## START DATA SHOWN

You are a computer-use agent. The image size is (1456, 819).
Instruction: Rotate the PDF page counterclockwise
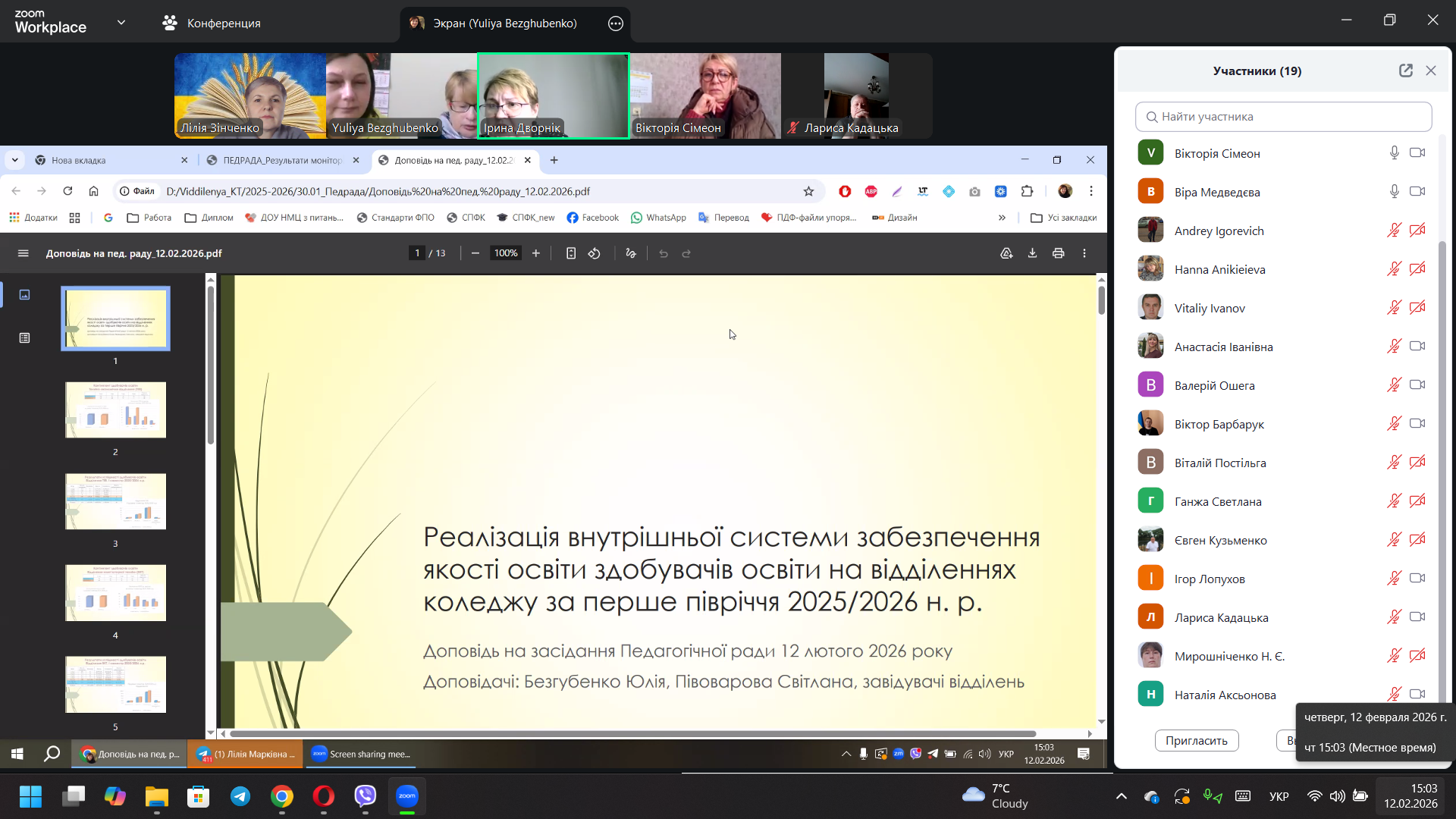point(595,253)
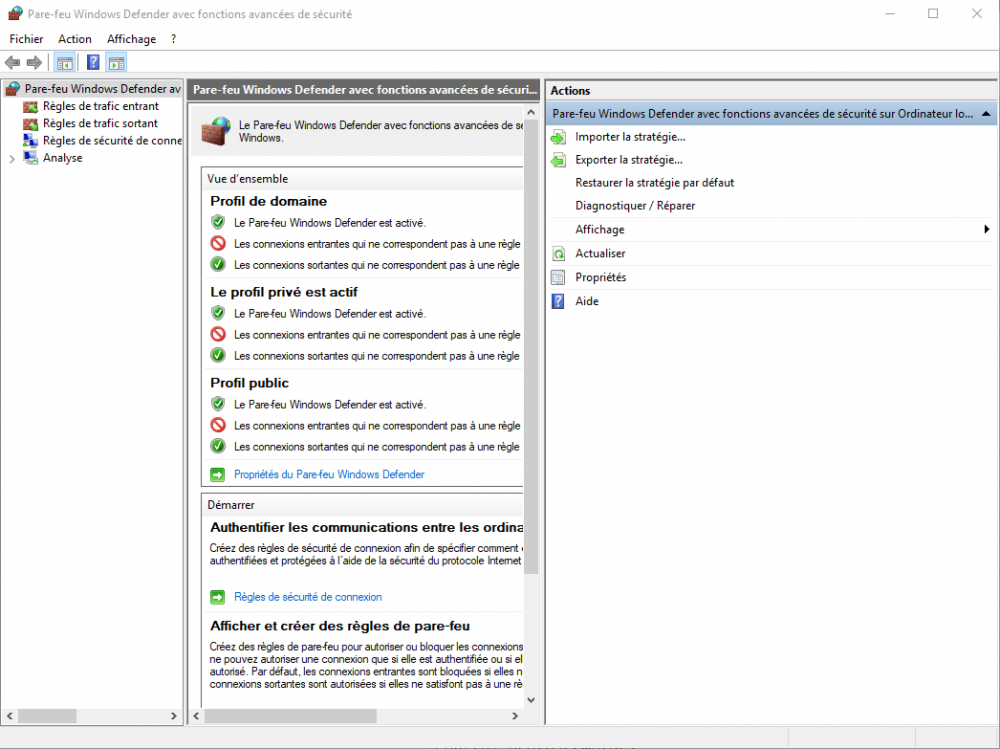Click the Actualiser refresh icon
Screen dimensions: 1000x749
558,254
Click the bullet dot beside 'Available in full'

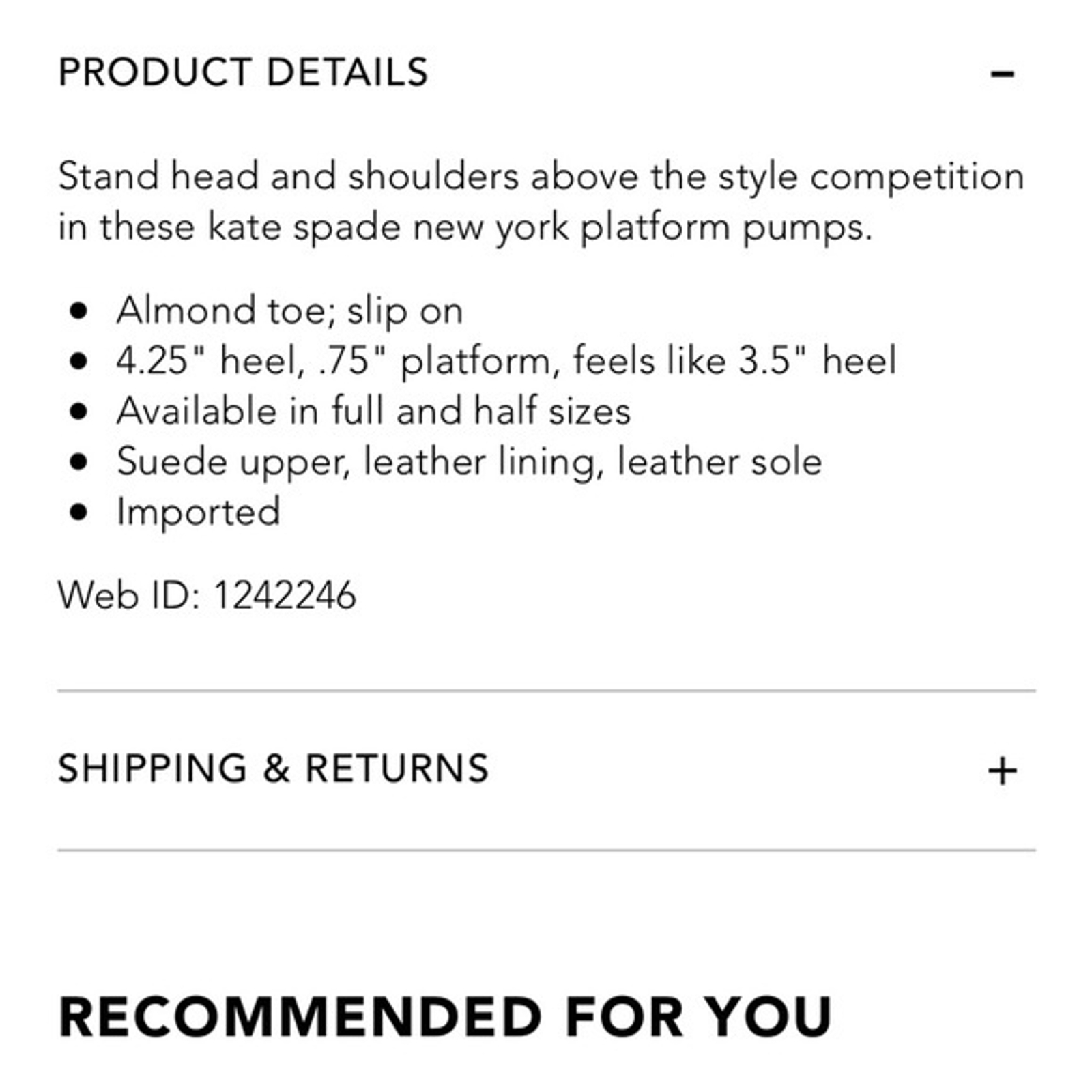(x=79, y=412)
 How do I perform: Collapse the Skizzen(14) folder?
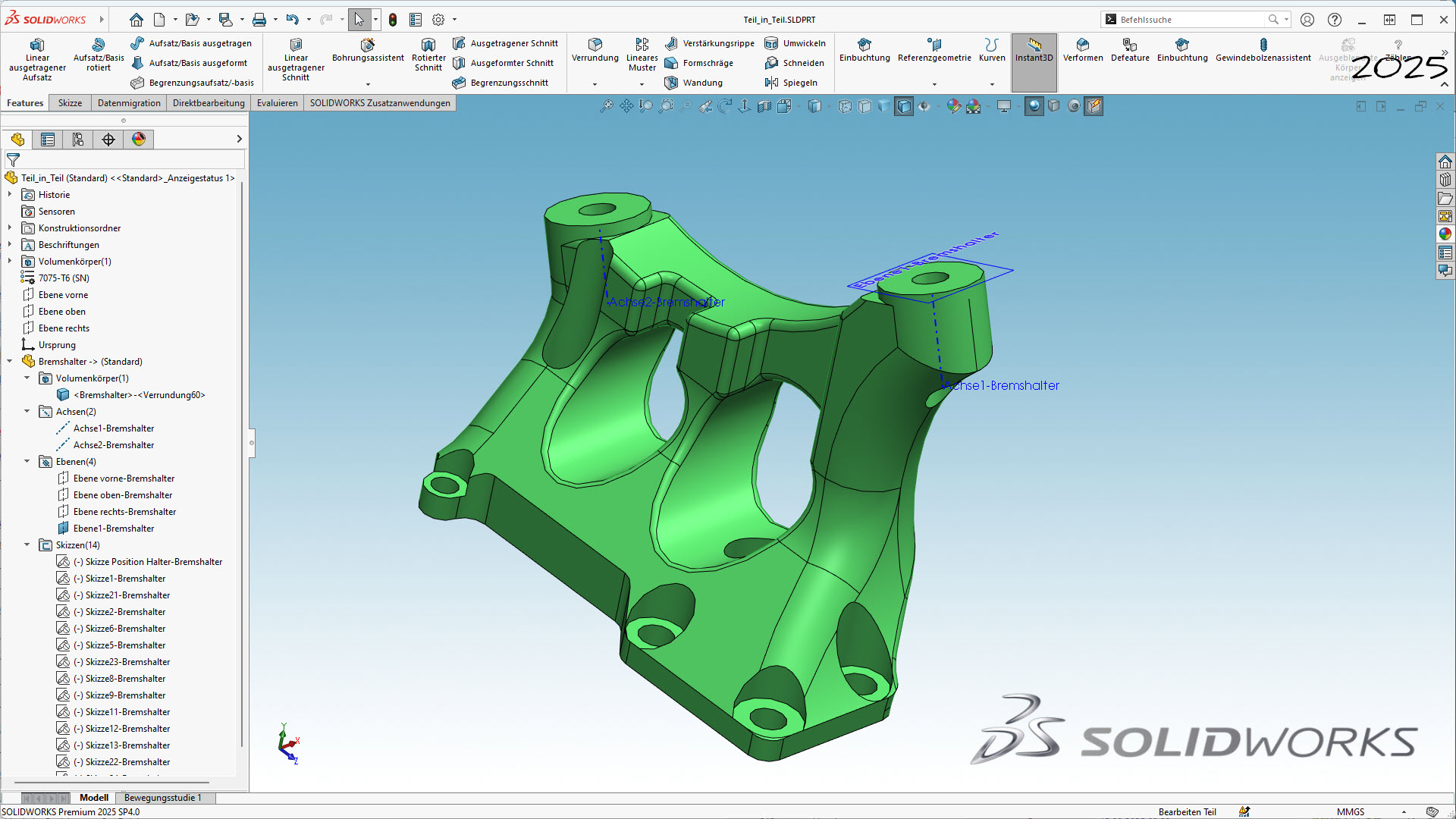[27, 545]
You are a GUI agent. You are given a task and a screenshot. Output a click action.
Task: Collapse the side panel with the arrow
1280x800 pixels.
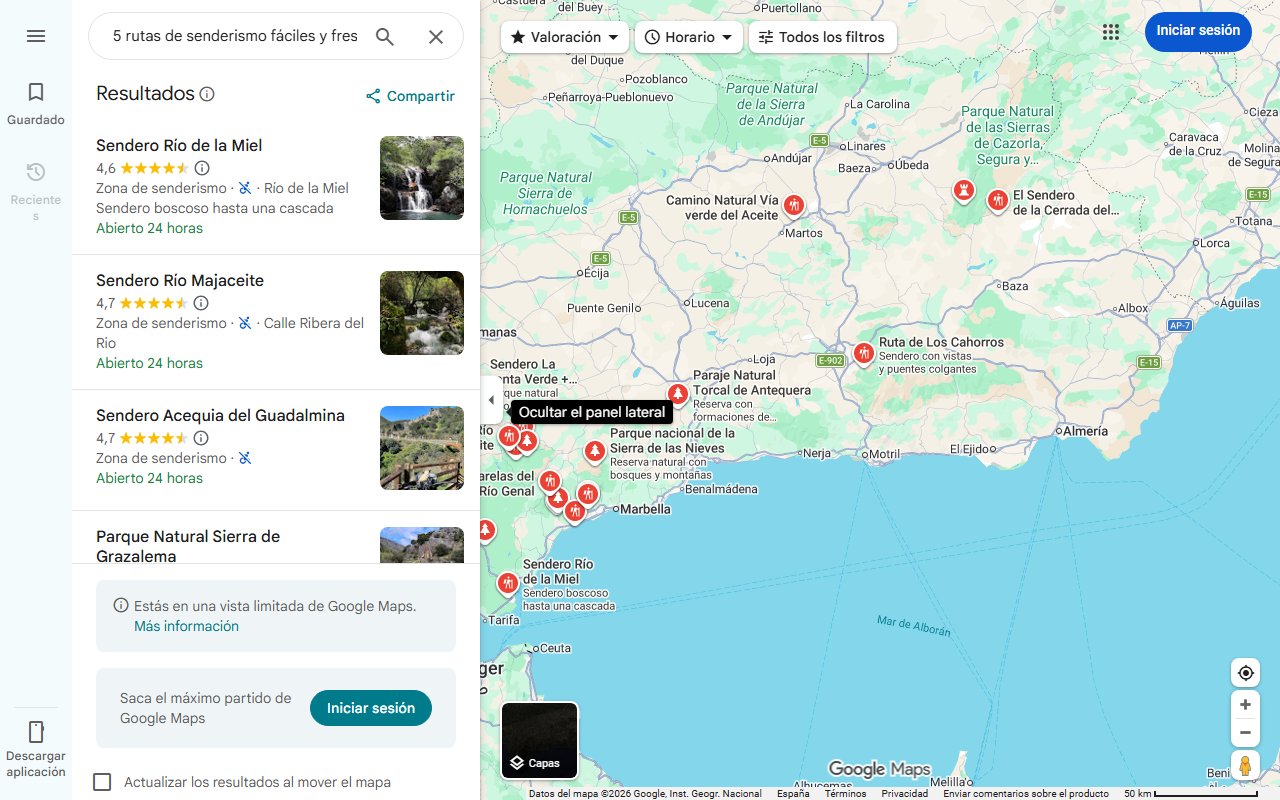pos(491,399)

## END DATA SHOWN

• DO THIS: Update the rows above by changing every "Collapse" to "Expand" and keeping everything else the same. Leave the pictures out of your version.

• EXPECTED ANSWER:
You are a computer-use agent. The image size is (1456, 819).
Instruction: Rotate the PDF page counterclockwise
point(595,253)
Click the Actualiser refresh icon
Screen dimensions: 1000x749
558,254
Click the bullet dot beside 'Available in full'

(x=79, y=412)
 How do I perform: Expand the Skizzen(14) folder?
[27, 545]
You are a GUI agent. You are given a task and a screenshot. Output a click action.
Task: Expand the side panel with the arrow
1280x800 pixels.
pos(491,399)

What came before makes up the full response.